▸ PROBLEM TO WORK ON
Go through the data below and return each line where the string "computer" appears.

________________________________________

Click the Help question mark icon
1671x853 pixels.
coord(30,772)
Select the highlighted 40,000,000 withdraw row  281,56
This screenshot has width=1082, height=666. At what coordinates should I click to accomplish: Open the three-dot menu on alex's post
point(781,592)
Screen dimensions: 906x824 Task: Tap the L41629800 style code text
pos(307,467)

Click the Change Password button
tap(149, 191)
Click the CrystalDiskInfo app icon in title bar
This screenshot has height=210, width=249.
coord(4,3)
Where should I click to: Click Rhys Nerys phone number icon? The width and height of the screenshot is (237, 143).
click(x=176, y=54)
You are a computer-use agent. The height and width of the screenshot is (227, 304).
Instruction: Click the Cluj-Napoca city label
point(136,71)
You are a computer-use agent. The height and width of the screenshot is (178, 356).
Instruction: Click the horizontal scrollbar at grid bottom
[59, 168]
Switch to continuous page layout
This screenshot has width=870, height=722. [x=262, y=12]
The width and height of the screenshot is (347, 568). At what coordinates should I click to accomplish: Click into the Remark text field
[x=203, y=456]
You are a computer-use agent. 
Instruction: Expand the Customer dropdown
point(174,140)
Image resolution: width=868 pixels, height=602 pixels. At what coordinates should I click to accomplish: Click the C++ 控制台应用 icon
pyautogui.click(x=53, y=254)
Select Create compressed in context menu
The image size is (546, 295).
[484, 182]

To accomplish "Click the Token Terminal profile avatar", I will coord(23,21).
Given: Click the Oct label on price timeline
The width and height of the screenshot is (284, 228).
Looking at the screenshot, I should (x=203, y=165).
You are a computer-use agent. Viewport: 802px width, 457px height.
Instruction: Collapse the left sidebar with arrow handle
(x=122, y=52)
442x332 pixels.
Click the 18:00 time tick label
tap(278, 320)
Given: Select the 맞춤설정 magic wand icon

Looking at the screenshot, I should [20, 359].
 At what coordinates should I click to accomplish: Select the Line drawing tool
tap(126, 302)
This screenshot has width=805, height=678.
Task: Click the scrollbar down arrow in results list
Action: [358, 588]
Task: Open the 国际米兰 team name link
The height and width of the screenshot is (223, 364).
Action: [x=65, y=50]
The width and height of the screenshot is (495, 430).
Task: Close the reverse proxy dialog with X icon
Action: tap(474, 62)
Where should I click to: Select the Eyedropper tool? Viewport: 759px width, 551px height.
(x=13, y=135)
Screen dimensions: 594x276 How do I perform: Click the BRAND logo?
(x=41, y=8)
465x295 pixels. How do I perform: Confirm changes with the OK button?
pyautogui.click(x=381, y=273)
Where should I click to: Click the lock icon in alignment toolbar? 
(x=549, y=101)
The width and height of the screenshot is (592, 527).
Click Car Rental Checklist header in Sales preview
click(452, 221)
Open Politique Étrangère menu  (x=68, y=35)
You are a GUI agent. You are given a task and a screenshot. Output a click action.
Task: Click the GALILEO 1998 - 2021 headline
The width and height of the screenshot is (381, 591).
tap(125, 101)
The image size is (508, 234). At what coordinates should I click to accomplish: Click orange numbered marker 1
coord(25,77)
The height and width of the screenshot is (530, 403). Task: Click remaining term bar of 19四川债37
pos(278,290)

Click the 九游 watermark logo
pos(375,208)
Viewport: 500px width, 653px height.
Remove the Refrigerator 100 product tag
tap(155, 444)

________________________________________

▸ SOLUTION
You are a computer-use agent. The height and width of the screenshot is (227, 304).
You are a computer-use agent. The height and width of the screenshot is (178, 356).
You are a computer-use agent. 
You are a computer-use agent. Viewport: 802px width, 457px height.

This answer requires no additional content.